Task requirements:
Write out every one of the entries again, swapping "coordinates" for "position" and leaving everything else untouched. Omit the pictures from your answer.

Element and text location data
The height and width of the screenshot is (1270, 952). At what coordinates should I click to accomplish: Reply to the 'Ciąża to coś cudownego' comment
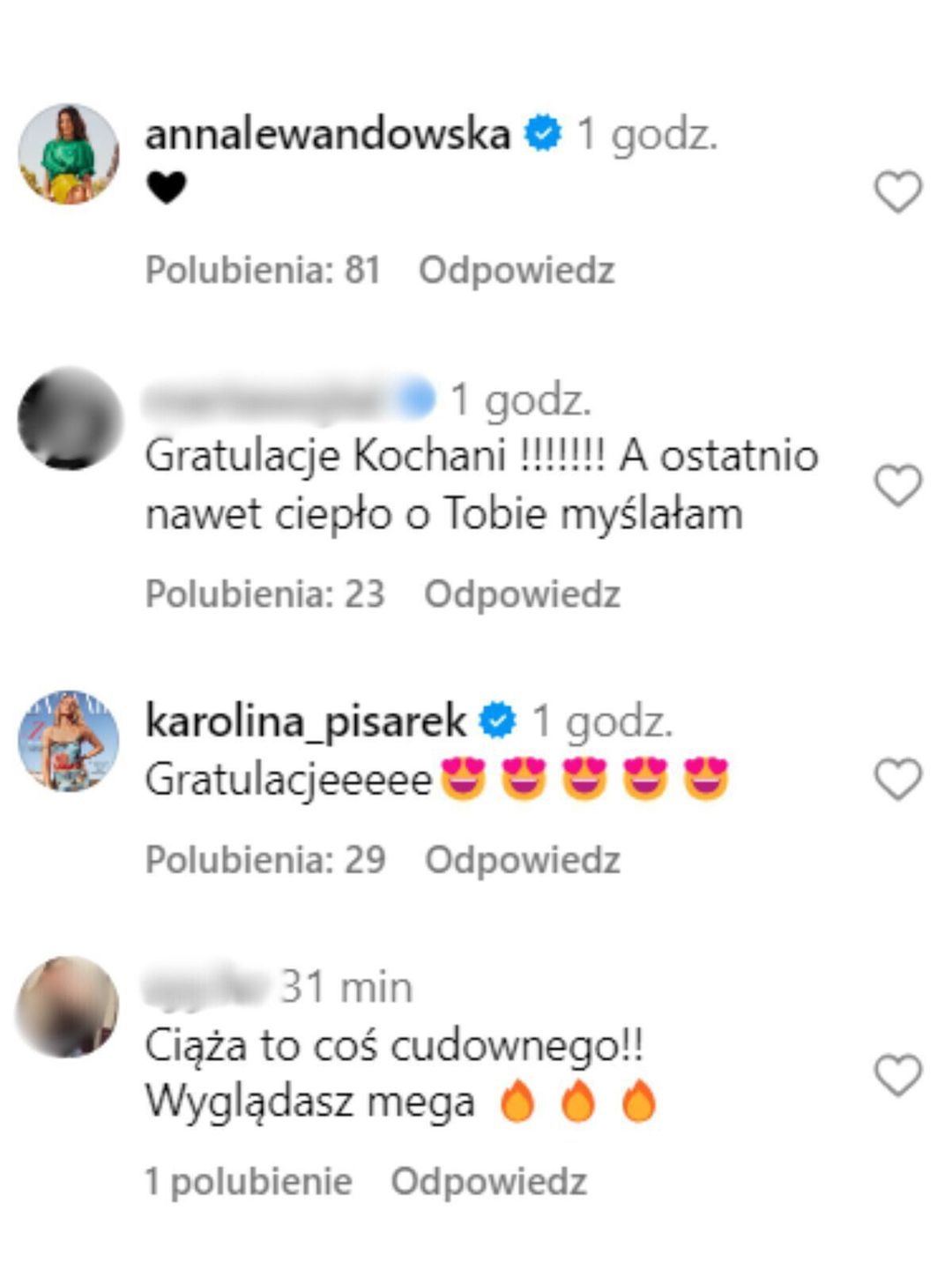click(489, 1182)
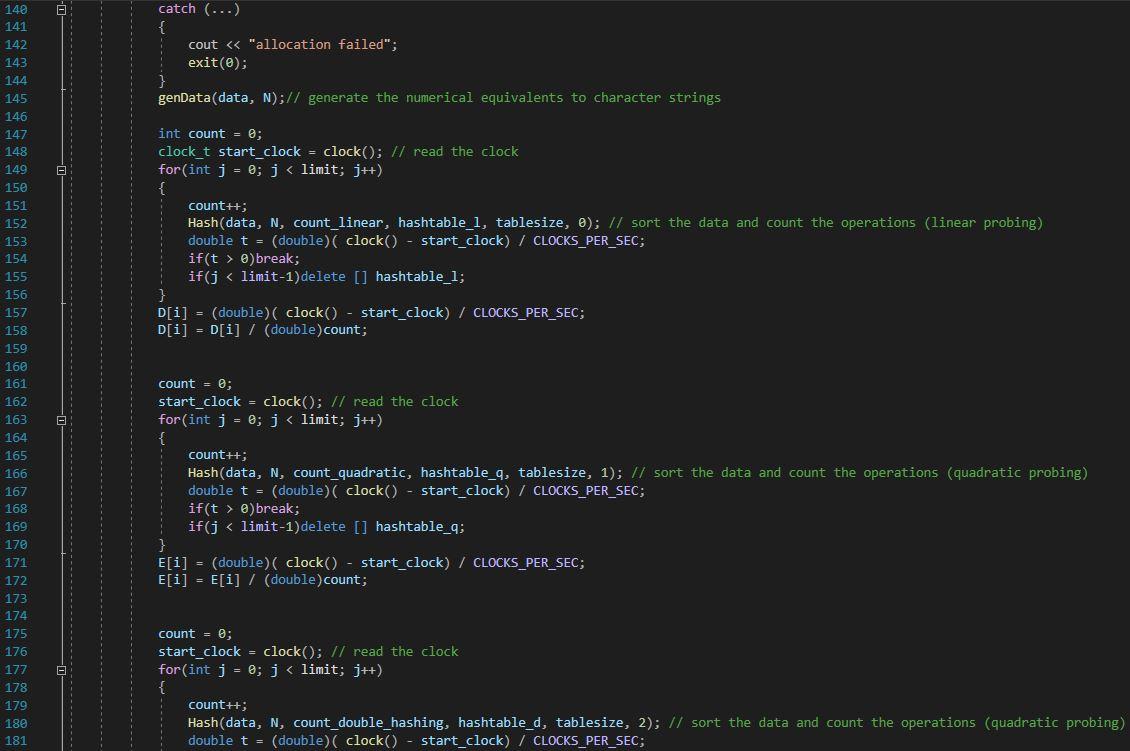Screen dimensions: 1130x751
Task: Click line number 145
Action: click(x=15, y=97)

Finished task:
The height and width of the screenshot is (1270, 952). At what position should I click to accomplish: Reply to the 'Ciąża to coś cudownego' comment
click(489, 1182)
Screen dimensions: 1130x751
Task: Click line number 145
Action: click(x=15, y=97)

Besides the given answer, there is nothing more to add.